Logical operators (&&, ||) work with boolean values and perform short-circuit evaluation where the second operand is only evaluated if necessary, while bitwise operators (&, |) work on integer types bit-by-bit and always evaluate both operands. Logical AND (&&) returns true only if both operands are true, while bitwise AND (&) performs bitwise comparison on integer values. Logical operators are used for conditional logic, whereas bitwise operators are used for low-level bit manipulation.
How does the Math.Pow() method work in C#?
Math.Pow() is a static method in the System namespace that raises a specified number to the specified power. It takes two double parameters (base and exponent) and returns a double result. For example, Math.Pow(5, 2) calculates 5² = 25. The method handles various edge cases including negative bases, fractional exponents, and special values like infinity. It's commonly used in scientific calculations, geometric computations, and when implementing mathematical formulas in C# programs.
What is the Math.Sqrt() method and how is it used in Pythagoras theorem?
Math.Sqrt() is a static method that calculates the square root of a specified number. In the Pythagoras theorem calculation, Math.Sqrt(c2) computes the hypotenuse by taking the square root of the sum of squares (c²). The method returns the positive square root of the input value and throws an exception if the input is negative. It's essential for geometric calculations, distance computations, and implementing mathematical formulas that require square root operations in C# applications.
Why does converting large decimal numbers to double cause rounding?
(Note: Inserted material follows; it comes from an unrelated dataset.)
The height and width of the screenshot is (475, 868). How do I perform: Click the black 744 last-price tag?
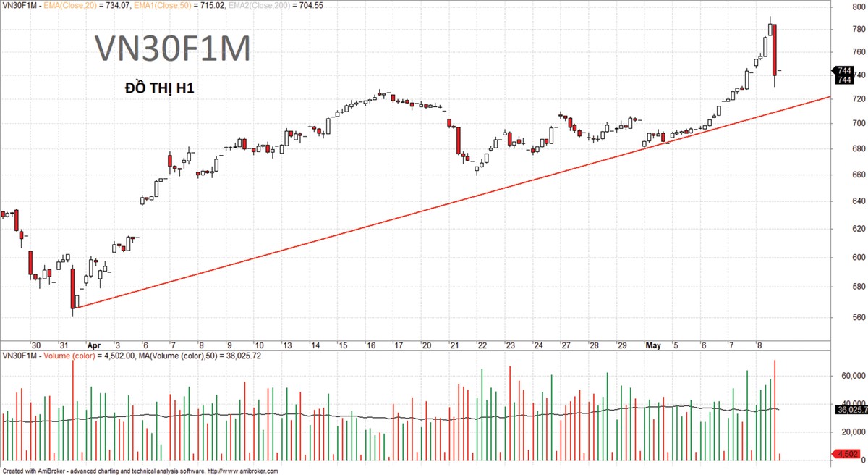tap(843, 71)
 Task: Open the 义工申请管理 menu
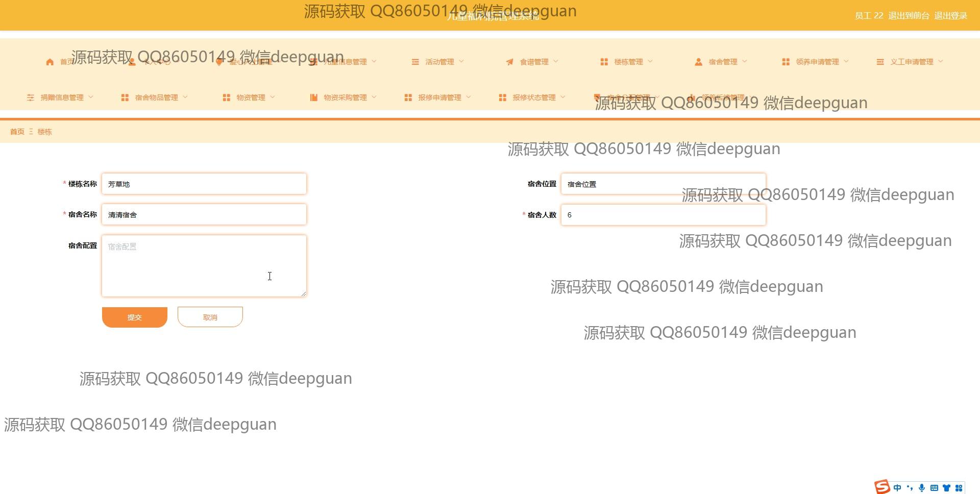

Double uses binary floating-point representation with 53 bits of mantissa precision (approximately 15-16 decimal digits), which cannot precisely represent many decimal numbers. When storing a decimal value like 3456.091124875956542151256683467, the binary representation approximates the value, resulting in rounding. Decimal type uses base-10 representation with 28-29 significant digits, providing more accurate decimal representation but with performance trade-offs. This is why financial applications typically use decimal while scientific applications use double for performance.